#### Supplied records:

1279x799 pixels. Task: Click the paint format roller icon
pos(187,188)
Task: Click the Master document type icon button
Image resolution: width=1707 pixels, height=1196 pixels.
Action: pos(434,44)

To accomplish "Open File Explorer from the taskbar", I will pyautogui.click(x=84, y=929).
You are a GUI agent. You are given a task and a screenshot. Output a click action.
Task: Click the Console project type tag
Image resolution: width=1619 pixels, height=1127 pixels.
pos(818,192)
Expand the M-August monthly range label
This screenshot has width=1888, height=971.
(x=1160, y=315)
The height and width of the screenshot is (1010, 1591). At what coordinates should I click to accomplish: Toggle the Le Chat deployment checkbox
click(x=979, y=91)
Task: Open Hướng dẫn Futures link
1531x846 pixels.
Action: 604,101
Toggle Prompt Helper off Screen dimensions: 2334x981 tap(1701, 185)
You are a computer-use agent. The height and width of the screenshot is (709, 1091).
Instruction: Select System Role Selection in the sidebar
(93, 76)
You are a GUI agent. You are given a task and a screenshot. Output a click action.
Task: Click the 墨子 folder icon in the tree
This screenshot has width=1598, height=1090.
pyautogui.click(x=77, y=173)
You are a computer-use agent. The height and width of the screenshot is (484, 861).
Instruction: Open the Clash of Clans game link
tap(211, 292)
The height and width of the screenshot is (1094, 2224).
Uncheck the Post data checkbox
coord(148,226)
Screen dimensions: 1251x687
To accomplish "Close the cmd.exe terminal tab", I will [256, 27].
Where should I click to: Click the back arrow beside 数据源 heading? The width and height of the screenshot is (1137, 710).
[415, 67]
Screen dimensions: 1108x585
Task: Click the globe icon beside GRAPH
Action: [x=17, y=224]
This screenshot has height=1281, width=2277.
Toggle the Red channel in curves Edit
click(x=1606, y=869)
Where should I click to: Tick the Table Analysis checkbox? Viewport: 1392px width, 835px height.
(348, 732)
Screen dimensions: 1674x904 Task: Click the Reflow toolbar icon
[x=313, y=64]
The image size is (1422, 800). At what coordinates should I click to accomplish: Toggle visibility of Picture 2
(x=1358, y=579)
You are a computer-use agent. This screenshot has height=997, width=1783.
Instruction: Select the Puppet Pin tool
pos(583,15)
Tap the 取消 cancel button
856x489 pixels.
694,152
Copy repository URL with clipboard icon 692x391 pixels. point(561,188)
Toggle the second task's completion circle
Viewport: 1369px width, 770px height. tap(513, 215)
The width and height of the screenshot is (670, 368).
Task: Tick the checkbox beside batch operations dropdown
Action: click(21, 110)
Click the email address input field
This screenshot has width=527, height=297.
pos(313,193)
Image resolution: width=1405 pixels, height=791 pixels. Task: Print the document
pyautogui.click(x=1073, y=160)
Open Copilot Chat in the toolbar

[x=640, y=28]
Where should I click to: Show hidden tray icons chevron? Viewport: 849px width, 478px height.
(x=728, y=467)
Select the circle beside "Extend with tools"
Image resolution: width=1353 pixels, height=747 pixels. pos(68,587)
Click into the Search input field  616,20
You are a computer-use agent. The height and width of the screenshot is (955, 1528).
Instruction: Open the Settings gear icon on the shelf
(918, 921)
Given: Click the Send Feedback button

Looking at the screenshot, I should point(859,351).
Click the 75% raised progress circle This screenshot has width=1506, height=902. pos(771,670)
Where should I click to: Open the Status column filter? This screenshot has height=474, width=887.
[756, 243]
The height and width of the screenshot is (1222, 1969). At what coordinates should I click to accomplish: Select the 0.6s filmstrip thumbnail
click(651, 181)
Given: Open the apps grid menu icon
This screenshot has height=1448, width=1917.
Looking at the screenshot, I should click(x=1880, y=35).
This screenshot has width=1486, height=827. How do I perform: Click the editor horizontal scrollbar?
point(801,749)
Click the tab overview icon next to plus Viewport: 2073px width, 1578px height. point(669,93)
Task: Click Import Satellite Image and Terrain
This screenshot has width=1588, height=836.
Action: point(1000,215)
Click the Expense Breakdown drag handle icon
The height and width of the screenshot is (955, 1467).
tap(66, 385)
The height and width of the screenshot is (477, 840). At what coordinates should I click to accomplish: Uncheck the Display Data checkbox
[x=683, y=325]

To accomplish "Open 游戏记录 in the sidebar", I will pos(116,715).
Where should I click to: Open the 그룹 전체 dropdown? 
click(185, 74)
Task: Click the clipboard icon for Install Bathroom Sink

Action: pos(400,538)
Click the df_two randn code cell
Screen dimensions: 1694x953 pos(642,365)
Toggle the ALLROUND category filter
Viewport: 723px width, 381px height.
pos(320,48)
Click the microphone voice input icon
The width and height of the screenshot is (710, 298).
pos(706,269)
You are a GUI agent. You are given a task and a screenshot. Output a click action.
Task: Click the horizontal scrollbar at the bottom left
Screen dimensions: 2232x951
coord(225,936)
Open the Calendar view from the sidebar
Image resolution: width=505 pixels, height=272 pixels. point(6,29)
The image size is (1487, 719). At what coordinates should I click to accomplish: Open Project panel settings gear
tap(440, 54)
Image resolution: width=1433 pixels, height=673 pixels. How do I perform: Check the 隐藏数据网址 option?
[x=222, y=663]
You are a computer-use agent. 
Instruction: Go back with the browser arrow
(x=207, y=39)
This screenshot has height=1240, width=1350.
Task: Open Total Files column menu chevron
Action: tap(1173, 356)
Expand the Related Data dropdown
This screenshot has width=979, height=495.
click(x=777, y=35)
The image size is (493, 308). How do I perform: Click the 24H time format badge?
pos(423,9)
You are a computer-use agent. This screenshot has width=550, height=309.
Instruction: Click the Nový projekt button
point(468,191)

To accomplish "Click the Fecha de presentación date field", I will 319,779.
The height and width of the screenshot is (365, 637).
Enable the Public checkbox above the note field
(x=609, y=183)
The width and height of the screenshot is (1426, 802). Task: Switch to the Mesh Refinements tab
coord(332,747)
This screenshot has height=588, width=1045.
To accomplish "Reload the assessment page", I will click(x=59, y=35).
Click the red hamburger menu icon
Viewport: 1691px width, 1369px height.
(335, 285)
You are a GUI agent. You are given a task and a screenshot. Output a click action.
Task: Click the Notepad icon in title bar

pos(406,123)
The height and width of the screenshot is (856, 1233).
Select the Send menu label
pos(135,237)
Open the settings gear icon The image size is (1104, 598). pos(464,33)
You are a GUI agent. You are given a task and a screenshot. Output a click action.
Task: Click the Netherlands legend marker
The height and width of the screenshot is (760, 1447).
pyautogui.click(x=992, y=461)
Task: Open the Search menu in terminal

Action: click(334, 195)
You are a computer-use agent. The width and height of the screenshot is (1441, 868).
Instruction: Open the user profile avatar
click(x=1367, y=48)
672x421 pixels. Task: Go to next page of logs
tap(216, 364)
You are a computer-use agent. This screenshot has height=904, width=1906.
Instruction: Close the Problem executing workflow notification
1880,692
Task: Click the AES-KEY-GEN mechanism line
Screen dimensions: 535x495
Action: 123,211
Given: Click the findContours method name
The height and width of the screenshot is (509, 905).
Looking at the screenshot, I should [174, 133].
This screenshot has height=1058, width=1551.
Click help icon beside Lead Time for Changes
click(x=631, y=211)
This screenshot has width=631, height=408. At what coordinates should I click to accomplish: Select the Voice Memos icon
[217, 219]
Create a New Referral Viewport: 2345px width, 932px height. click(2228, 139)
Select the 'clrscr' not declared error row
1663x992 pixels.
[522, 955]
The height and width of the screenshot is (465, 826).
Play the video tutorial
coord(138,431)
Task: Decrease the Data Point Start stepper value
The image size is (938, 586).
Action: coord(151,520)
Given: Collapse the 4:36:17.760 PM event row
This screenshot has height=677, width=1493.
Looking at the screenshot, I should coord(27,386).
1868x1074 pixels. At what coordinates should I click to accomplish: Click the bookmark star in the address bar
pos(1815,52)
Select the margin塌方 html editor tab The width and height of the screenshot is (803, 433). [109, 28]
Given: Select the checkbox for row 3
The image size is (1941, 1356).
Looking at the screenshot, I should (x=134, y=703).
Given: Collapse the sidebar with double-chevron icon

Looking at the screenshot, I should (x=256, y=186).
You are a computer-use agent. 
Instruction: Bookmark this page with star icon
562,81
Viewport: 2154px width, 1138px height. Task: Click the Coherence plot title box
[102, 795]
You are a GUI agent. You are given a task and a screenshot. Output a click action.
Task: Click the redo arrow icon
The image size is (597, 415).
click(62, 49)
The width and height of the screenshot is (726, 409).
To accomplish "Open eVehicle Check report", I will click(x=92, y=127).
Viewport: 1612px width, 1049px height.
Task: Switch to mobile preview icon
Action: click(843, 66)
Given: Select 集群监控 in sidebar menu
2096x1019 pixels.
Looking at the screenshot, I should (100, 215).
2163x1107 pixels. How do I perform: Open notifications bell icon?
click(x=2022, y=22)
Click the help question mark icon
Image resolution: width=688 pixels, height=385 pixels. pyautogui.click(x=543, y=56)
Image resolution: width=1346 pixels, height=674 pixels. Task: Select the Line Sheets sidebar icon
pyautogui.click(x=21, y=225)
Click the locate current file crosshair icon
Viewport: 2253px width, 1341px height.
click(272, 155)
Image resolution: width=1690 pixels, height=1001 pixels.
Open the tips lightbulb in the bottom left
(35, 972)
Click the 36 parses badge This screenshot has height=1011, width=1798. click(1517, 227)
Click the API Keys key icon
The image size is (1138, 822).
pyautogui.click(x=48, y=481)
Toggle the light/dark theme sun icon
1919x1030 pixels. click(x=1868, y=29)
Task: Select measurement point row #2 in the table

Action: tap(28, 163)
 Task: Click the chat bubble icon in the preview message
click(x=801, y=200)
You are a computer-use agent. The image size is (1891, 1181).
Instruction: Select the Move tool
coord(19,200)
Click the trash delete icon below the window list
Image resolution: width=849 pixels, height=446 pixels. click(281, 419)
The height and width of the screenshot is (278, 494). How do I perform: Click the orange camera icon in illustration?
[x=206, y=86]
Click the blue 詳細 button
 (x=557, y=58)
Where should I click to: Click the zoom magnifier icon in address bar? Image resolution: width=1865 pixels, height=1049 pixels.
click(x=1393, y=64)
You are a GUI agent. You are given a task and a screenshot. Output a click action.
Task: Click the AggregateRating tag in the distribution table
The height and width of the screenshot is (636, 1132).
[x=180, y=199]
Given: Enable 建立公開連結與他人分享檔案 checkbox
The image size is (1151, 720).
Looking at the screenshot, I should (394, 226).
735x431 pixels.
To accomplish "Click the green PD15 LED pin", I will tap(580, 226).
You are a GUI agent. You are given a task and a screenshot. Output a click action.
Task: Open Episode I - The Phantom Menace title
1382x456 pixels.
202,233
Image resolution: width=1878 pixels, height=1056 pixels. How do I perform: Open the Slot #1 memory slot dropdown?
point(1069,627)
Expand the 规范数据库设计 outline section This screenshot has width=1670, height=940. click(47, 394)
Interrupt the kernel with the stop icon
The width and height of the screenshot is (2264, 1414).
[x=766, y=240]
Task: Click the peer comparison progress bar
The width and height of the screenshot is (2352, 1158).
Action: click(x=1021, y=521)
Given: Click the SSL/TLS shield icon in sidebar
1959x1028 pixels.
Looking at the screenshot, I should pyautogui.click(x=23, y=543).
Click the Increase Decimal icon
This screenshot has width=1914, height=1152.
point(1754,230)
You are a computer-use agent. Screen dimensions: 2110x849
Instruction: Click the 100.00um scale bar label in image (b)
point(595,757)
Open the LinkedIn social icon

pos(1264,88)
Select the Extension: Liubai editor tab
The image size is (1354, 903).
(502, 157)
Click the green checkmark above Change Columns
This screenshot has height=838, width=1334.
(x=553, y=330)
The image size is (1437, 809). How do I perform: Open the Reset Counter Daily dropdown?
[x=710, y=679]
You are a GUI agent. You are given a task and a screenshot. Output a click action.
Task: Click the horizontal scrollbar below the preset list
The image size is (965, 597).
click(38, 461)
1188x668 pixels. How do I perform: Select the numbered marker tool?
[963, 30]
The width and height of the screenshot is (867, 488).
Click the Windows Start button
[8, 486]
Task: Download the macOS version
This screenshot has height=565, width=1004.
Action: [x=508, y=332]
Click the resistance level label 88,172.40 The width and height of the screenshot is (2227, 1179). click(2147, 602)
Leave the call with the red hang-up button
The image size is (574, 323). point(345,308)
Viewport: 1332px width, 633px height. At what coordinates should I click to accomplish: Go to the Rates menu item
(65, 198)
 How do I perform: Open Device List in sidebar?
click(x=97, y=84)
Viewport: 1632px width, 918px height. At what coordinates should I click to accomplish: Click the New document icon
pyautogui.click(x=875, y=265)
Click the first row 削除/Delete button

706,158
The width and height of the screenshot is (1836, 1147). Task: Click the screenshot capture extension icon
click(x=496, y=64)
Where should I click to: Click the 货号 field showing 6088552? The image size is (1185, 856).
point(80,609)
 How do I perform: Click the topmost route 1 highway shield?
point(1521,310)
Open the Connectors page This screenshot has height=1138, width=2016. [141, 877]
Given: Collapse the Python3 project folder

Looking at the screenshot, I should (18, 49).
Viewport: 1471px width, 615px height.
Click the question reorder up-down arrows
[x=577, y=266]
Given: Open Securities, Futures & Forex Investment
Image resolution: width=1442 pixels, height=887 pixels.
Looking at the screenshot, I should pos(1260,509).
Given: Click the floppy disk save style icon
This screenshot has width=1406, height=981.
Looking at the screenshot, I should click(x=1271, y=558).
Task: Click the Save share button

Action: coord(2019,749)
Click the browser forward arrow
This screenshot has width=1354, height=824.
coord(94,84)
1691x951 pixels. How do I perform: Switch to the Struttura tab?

#### Task objective:
Only the lines above from the line containing "Instruction: Click the 100.00um" through the line containing "Click the resistance" should be retyped, exactly and with both ends included.

#### Task response:
Instruction: Click the 100.00um scale bar label in image (b)
point(595,757)
Open the LinkedIn social icon

pos(1264,88)
Select the Extension: Liubai editor tab
The image size is (1354, 903).
(502, 157)
Click the green checkmark above Change Columns
This screenshot has height=838, width=1334.
(x=553, y=330)
The image size is (1437, 809). How do I perform: Open the Reset Counter Daily dropdown?
[x=710, y=679]
You are a GUI agent. You are given a task and a screenshot. Output a click action.
Task: Click the horizontal scrollbar below the preset list
The image size is (965, 597).
click(38, 461)
1188x668 pixels. How do I perform: Select the numbered marker tool?
[963, 30]
The width and height of the screenshot is (867, 488).
Click the Windows Start button
[8, 486]
Task: Download the macOS version
This screenshot has height=565, width=1004.
Action: [x=508, y=332]
Click the resistance level label 88,172.40 The width and height of the screenshot is (2227, 1179). click(2147, 602)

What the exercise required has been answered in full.